L'alcolismo, per A.A., è una malattia da cui non si guarisce, quindi bisogna continuare a curarsi. Come? Smettendo di bere ogni giorno, raccontando la propria storia e ascoltando quella degli altri. Non per qualche mese o per qualche anno: per sempre. «Ho smesso di bere 20 anni fa, ma se adesso vado a casa e bevo tanto così, so che domani ci ricasco» spiega una signora.

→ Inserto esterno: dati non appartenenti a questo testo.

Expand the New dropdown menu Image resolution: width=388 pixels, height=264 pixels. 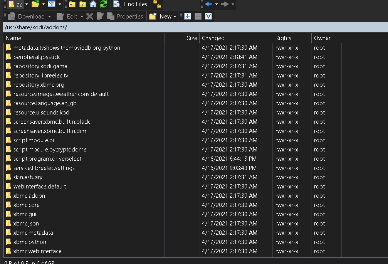pos(175,17)
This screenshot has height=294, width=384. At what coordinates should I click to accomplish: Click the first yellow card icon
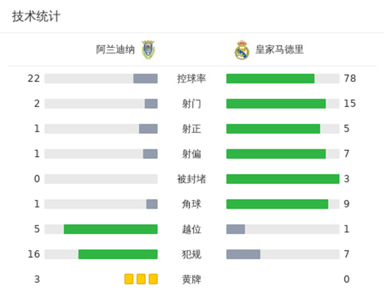pyautogui.click(x=129, y=279)
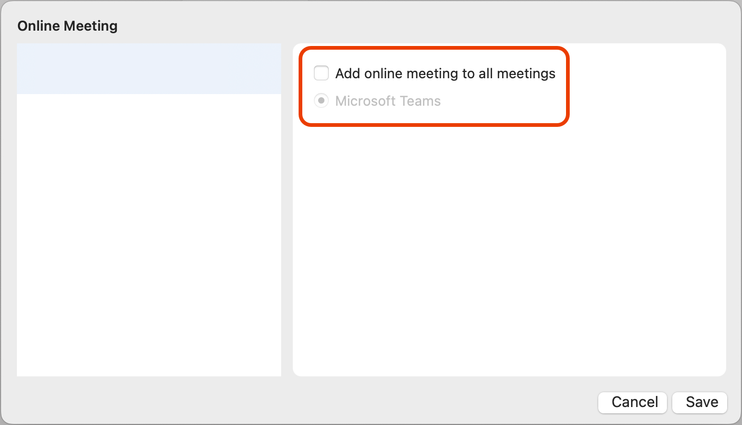Select the Microsoft Teams radio button

321,101
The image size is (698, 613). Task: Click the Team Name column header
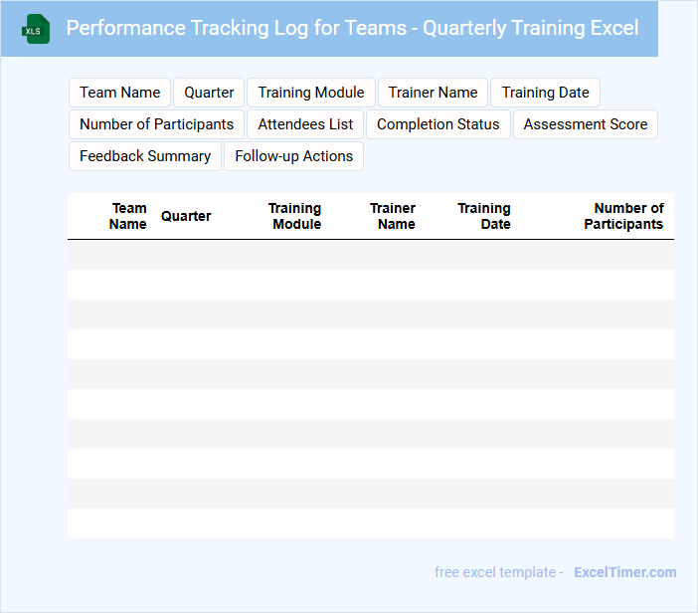click(x=128, y=216)
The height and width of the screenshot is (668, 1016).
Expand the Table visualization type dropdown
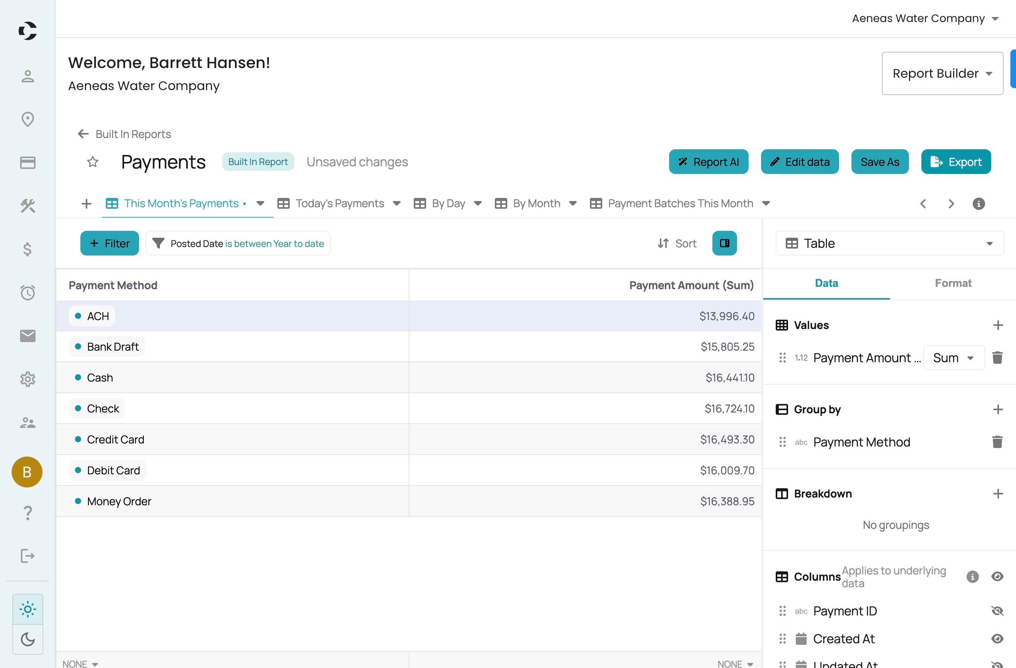[x=889, y=243]
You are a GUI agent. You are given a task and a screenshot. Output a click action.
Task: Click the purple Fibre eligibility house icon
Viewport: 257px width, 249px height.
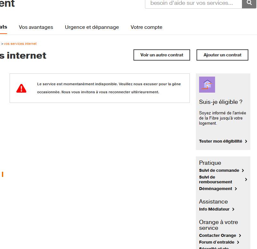point(207,84)
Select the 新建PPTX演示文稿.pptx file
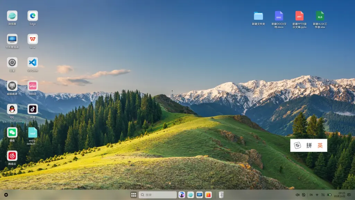This screenshot has width=355, height=200. coord(299,16)
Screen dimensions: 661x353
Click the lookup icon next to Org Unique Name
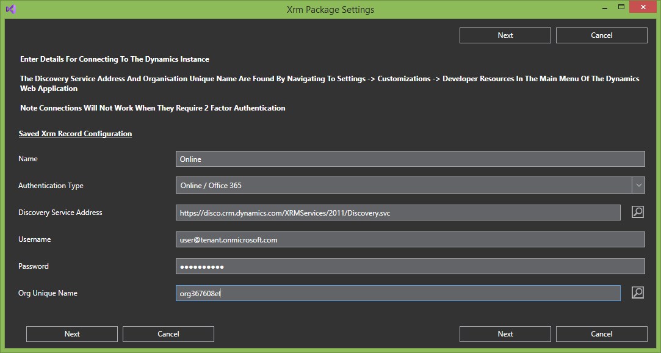(x=637, y=293)
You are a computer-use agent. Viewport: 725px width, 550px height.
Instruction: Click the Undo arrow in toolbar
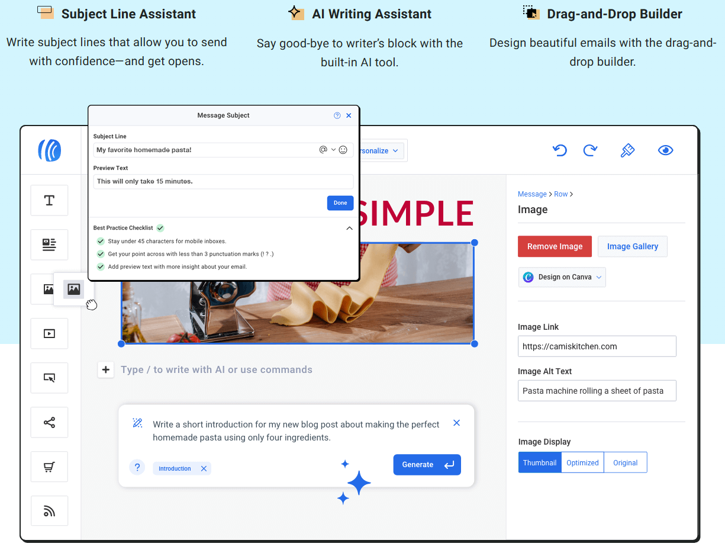pyautogui.click(x=559, y=150)
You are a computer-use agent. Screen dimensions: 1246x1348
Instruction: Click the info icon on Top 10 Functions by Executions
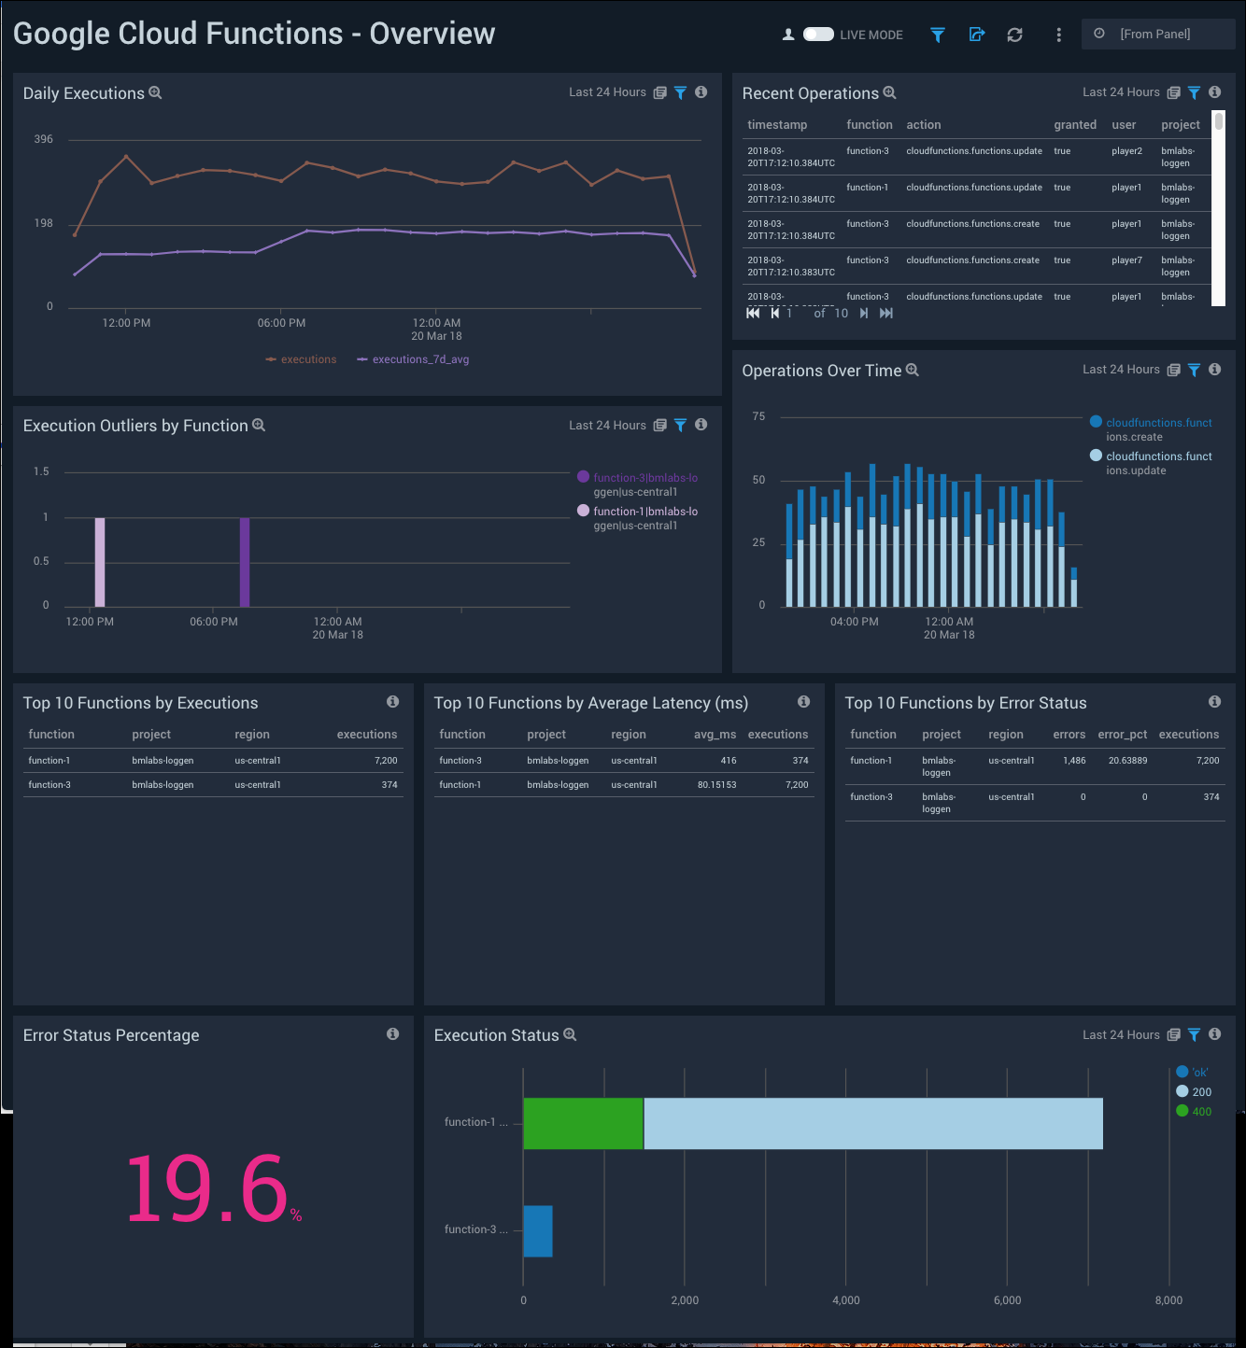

Accanto alla sala dove gli alcolisti anonimi si riuniscono le sere di lunedì e mercoledì (dalle 21 alle 23) e il sabato pomeriggio (dalle 15 alle 17), c'è un altro locale dove si incontrano per conto loro i familiari dei “malati". Fanno capo alla stessa associazione e vengono aiutati a curare i malesseri che gli alcolisti causano a chi vive con loro. «Prima di me sono venuti i miei figli e mio marito. E' stato importante perché hanno fatto maturare anche la mia consapevolezza. Prima trovavano le bottiglie che nascondevo, mi sgridavano e ottenevano solo che io bevessi di più. Quando il loro atteggiamento è cambiato ho preso coscienza e ho smesso».

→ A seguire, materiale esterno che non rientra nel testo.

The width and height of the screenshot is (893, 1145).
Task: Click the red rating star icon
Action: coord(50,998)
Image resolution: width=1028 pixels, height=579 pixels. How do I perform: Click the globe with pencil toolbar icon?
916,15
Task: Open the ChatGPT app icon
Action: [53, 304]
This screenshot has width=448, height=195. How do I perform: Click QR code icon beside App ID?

Per A.A. non sono importanti le cause ma, le conseguenze. Non perché uno (o una) beve, ma che guai combina a sé e agli altri. Nelle riunioni si legge, si parla, si ragiona e si racconta. Una confessione infinita.
I risultati? Impossibile documentarli con le cifre. La regola dell'anonimato proibisce qualsiasi raccolta di dati e non consente l'elaborazione di statistiche. A Biella vent'anni fa erano una mezza dozzina, si appoggiavano alla sede di Vercelli. Poi hanno creato una sede in cui di alcolisti ne sono passati tanti. Ogni dieci, dicono, se ne fermano tre. Alle riunioni del lunedì e del mercoledì sono in media una ventina. Un po' meno il sabato. Ci sono settimane che arrivano anche due o tre soci nuovi, poi per un mese non si fa vivo nessuno. L'accesso avviene prevalentemente con il sistema del passa parola. C'è il logo dell'associazione negli ambulatori medici, ma pochi sanno della sua esistenza. «In Irlanda è più facile, tutti conoscono A.A.» racconta un'altra signora. Sabato, su nove presenti, le donne erano tre. Il problema dell'alcolismo non ha sesso, età o condizione sociale. «Operai, geometri, infermiere, professionisti, medici», spiega un alcolista pentito e "sobrio" da 20 anni. «E da noi persino un giudice», aggiunge la signora irlandese.
Chi vuole aiuto da A.A. può telefonare al numero 015-8493090. Nessuna quota da pagare. L'associazione è di volontariato puro, economicamente autonoma. Ognuno contribuisce con quel che può. Il primo passo, obbligatorio e gratis, è riconoscere di essere alcolisti.